D.C.’s food trucks are my favorite aspect of the city’s dining scene. Finding an unexpected new truck in the lineup has become far more exciting to me than the opening of another farm-to-table restaurant, quasi-celebrity chef joint, or chicken-and-doughnuts shop (kidding–I am still REALLY thrilled by that trend). I spent years digging out from one lunch rut (Breadline) only to fall into another (Pret-a-Manger) and another (Potbelly). I’d find something I liked and make it a habit until I hated it. Slowly, cautiously, I started dabbling in food trucks, making them an occasional treat. I wasn’t immediately on the bandwagon. For every interesting panini, there seemed to be a handful of ho-hum kabobs. Trucks can be pricey, there are often frustrating lines, and there is a disappointing amount of inconsistency among the vendors. As the number, variety, and creativity of the trucks increased, I found myself hitting them up more and more. Now I check Food Truck Fiesta by 10 am most days and I grab lunch from a truck multiple times a week (note: Food Truck Fiesta is the very best way to get updates on where the trucks are parked). This city has an unexpected number of skilled, clever cooks running thoughtful, inventive, and delicious mobile businesses. To keep my waistline and bank account in check, I still fold in the old standby brick and mortar stores for balance, but my heart belongs to the trucks. I’ve been to more than 50 trucks (with so many more to try), and I figured it was time to share my favorites.
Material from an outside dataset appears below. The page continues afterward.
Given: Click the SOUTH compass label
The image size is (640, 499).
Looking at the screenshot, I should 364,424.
(fried handpies stuffed with creative fillings)
Why I Love It: D.C. Empanadas has long been one of my favorite trucks. I first made it a habit in the spring of last year, drawn back week after week for the satisfying flavors (e.g., queso blanco + mozzarella + asadero cheese (“Speedy Gonzalez”), ropa vieja beef + rice + tomato sauce (“Ropanada”)) and efficient service and consistent quality. I spent a happy spring and summer trying many flavors, with and without that magic green sauce. The truck seemed to hit a couple of bumps last September. I went one week and was surprised to find the pie fillings were a little dry and the pastry was overcooked. I figured it was a one-day glitch and returned the next week with two co-workers. The same problems were there. I sent a short note to the e-mail address listed on the truck’s website explaining that I love the truck, but had noticed a slight decline in quality. Anna Bran-Leis, the owner, wrote back to apologize and say that they had some new staff, but had addressed the issues. I gave it another shot and sure enough, they were back in the excellence business. I wasn’t sure whether to mention this experience here, but I view it as a positive reflection on D.C. Empanadas–their customer service and dedication to improvement impressed me and made me like the truck even more. I’ve had D.C. Empanadas in regular rotation ever since.
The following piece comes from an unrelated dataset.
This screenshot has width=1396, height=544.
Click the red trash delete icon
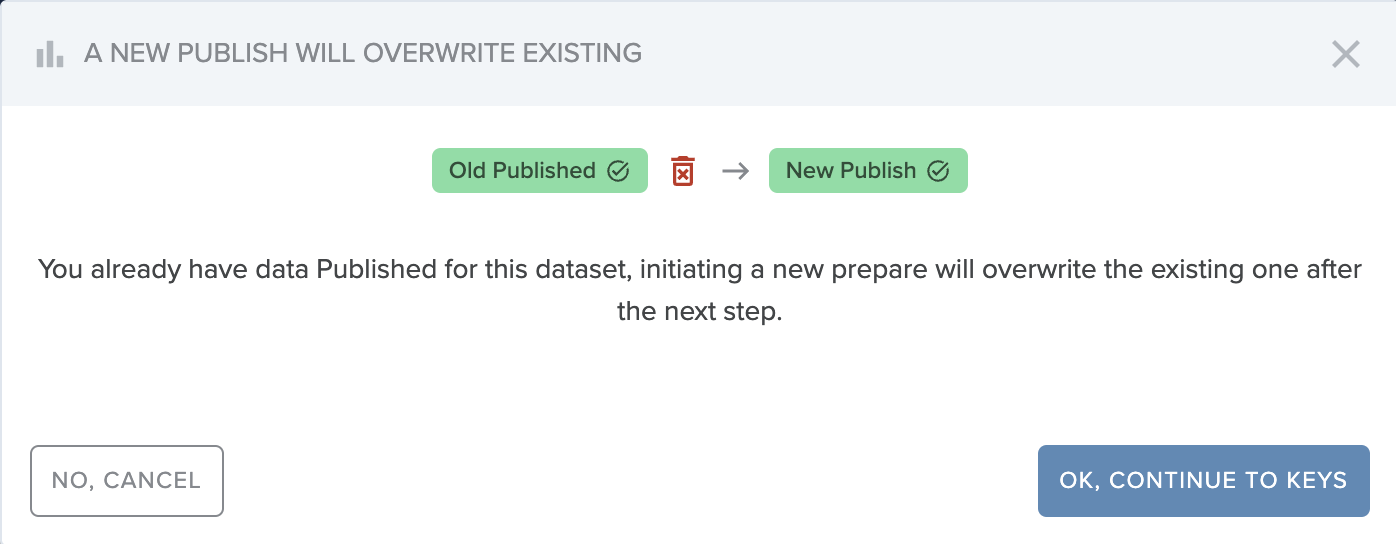tap(682, 170)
Favorite Menu Items: I am partial to anything with beens, beef, and/or cheese (e.g., Speedy Gonzalez, Weapon of Mass Destruction), but my absolute favorite is the Bad Ass: juicy chicken tucked into a funky, spicy buffalo and blue cheese sauce.
How Much to Order: If I’m really hungry I go for 3 empanadas for $10. If I’m not super hungry, I still get 3 for $10 because even if I’m full after 2, I want a third.
Far East Taco Grille
(Asian BBQ flavored soft tacos)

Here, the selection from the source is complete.